== Texte proposé ==
»»

Les techniques de cardiologie interventionnelle connaissent une expansion considérable depuis près d‘un demi-siècle. L’innovation est actuellement particulièrement active dans le domaine des interventions valvulaires avec l’implantation par cathétérisme de prothèses valvulaires aortiques (TAVI) et depuis un peu plus de 10 ans, la réparation mitrale percutanée dans l’insuffisance mitrale (IM).
Pourquoi des réparationsmitrales percutanées ?
Il existe un rationnel fort pour développer ces techniques. Par sa fréquence, l’IM est la deuxième valvulopathie native en Europe. Cette valvulopathie a un mauvais pronostic lorsqu’elle est sévère et s’accompagne de symptômes ou de dysfonction ventriculaire gauche. Les patients porteurs de cette valvulopathie sont le plus souvent âgés avec des comorbidités qui font que la chirurgie, qui est le traitement de référence, peut être à haut risque ou contrindiquée. Enfin l’IM est « sous traitée » puisque des registres, comme Euro Heart Survey, ont montré que la discussion d’une chirurgie n’est pas envisagée par les cardiologues dans un cas sur deux chez les patients symptomatiques avec insuffisance mitrale sévère.
Techniques actuelles et résultats
La première technique percutanée utilisée a été la suture « bord à bord » (edge to edge) reproduisant la technique chirurgicale d’Alfieri en créant un double orifice mitral. Cette technique nécessite un cathétérisme transseptal puis l’introduction du MitraClip qui est positionné au niveau de la valve mitrale afin de capturer les feuillets valvulaires sous contrôle échographique transoesophagien (ETO). Puis le clip est fermé et le résultat est évalué. Si la capture du tissu valvulaire et la réduction de l’IM sont satisfaisantes le clip est largué. Sinon le clip peut être repositionné ou un plusieurs autres clips sont mis en place. (Figure 1)
Plus de 60.000 patients ont été traités aujourd’hui avec le Mitra Clip. L’expérience acquise démontre que la technique est faisable avec un taux de succès de plus de 90%. La procédure est bien tolérée et les complications sont rares. La réduction de l’IM est significative mais de moindre volume qu’après la chirurgie puisque 20 à 40% des patients gardent une IM ≤ 2/4. Les résultats à 5 ans montrent qu’après une procédure réussie, les patients sont améliorés fonctionnellement et il n’y a en règle pas de détérioration tardive du résultat. Une étude randomisée EVEREST a été publiée en 2011 sur une population mêlant IM primaire et secondaire mais l’essentiel de l’expérience est basé sur des registres observationnels.

««

== Entrées fournies ==
»»

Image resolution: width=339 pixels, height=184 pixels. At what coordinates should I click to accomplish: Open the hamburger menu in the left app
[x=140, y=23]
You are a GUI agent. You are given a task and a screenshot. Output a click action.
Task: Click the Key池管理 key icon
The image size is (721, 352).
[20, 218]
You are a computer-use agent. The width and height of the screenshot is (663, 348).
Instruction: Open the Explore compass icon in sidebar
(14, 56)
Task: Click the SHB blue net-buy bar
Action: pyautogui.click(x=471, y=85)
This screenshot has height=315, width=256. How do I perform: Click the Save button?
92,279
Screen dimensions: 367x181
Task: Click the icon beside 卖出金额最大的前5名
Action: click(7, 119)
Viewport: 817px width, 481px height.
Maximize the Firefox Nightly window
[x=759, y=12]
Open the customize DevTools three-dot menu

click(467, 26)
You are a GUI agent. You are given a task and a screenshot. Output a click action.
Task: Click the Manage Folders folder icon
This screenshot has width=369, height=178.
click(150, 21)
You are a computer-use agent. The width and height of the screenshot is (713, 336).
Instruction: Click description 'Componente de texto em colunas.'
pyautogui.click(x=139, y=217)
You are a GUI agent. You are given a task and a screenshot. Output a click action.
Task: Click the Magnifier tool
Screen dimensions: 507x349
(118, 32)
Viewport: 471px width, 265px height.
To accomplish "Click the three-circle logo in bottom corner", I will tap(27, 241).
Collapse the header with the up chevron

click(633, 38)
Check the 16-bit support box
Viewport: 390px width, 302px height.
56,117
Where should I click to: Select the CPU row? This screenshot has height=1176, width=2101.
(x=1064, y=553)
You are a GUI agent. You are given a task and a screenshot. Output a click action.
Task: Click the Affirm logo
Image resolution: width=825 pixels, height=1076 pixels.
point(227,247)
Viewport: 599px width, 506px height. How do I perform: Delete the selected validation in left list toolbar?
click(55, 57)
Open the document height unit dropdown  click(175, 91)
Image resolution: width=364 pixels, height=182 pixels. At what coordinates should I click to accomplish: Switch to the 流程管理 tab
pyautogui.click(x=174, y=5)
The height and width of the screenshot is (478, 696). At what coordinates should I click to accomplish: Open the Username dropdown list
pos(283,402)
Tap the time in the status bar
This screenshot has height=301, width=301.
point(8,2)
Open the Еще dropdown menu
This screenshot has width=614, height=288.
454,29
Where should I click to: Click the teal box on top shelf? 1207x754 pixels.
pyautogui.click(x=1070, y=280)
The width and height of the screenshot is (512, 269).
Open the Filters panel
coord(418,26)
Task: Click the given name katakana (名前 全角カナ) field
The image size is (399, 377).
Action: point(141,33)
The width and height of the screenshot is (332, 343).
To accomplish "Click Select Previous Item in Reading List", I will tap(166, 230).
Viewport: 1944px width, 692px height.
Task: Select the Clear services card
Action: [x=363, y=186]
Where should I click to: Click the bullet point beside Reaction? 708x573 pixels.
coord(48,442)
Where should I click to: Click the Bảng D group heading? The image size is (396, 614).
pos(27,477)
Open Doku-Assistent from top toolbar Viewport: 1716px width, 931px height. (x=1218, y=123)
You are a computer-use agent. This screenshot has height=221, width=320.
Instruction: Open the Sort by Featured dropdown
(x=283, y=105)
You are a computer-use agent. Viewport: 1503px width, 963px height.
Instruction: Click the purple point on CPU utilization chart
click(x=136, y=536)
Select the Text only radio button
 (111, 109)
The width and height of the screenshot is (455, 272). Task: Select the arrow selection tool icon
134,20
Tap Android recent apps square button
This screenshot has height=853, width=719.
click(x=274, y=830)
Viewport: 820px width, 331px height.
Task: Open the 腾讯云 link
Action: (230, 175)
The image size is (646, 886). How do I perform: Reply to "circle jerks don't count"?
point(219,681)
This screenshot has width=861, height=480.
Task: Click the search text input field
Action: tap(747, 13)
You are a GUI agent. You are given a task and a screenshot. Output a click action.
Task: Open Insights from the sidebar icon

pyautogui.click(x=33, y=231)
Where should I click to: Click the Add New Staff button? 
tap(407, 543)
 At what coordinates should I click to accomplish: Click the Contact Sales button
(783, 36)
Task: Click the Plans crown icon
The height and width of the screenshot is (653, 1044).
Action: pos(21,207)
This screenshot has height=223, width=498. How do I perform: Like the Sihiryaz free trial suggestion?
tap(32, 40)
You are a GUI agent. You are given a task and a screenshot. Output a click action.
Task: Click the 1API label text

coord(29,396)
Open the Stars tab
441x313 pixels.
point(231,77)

««

== Travail demandé ==
- 1) Répondez aux questions suivantes sur le texte consacré à la réparation mitrale percutanée.
(a) Par sa fréquence, quel rang l'insuffisance mitrale occupe-t-elle parmi les valvulopathies natives en Europe ?
(b) Quelle technique chirurgicale la suture « bord à bord » reproduit-elle ?
(c) Combien de patients ont été traités à ce jour avec le MitraClip ?
- 2) Poursuivez le texte sur la réparation mitrale percutanée à partir de sa dernière phrase.
Les entrées n'interviennent pas dans ce travail.

== Éléments de réponse ==
- 1)
(a) Elle est la deuxième valvulopathie native en Europe.
(b) Elle reproduit la technique chirurgicale d'Alfieri.
(c) Plus de 60 000 patients ont été traités.

- 2)
Les Guidelines de l’ESC disent que « le Mitra Clip peut-être utilisé dans l’IM primaire chez des patients inopérables ou à haut risque chirurgical » (Recommandation II b, niveau d’évidence C). Dans l’IM secondaire, la recommandation est du même (faible) niveau pour les patients restant symptomatiques malgré une prise en charge médicale optimale, l’objectif principal étant ici d’améliorer les symptômes. Lorsque la fraction d’éjection ventriculaire gauche est < 30%, il est nécessaire de discuter le cas avec une équipe de transplantation.
Les indications anatomiques optimales pour l’IM primaire sont l’existence d’un prolapsus valvulaire central et limité dans son extension ou un défaut de coaptation valvulaire modéré dans l’IM secondaire. Ces indications peuvent être étendues avec l’expérience. L’existence d’un rétrécissement mitral, l’étiologie rhumatismale ou endocarditique, une maladie de Barlow évoluée, ou enfin des calcifications valvulaires, représentent des contrindications.
Le Mitra Clip a été récemment modifié pour faciliter son utilisation et augmenter son efficacité. Le système PASCAL est proche du Mitra clip et l’expérience préliminaire, sur une centaine de patients, est encourageante.
L’annuloplastie mitrale est pratiquement toujours associée aux réparations chirurgicales.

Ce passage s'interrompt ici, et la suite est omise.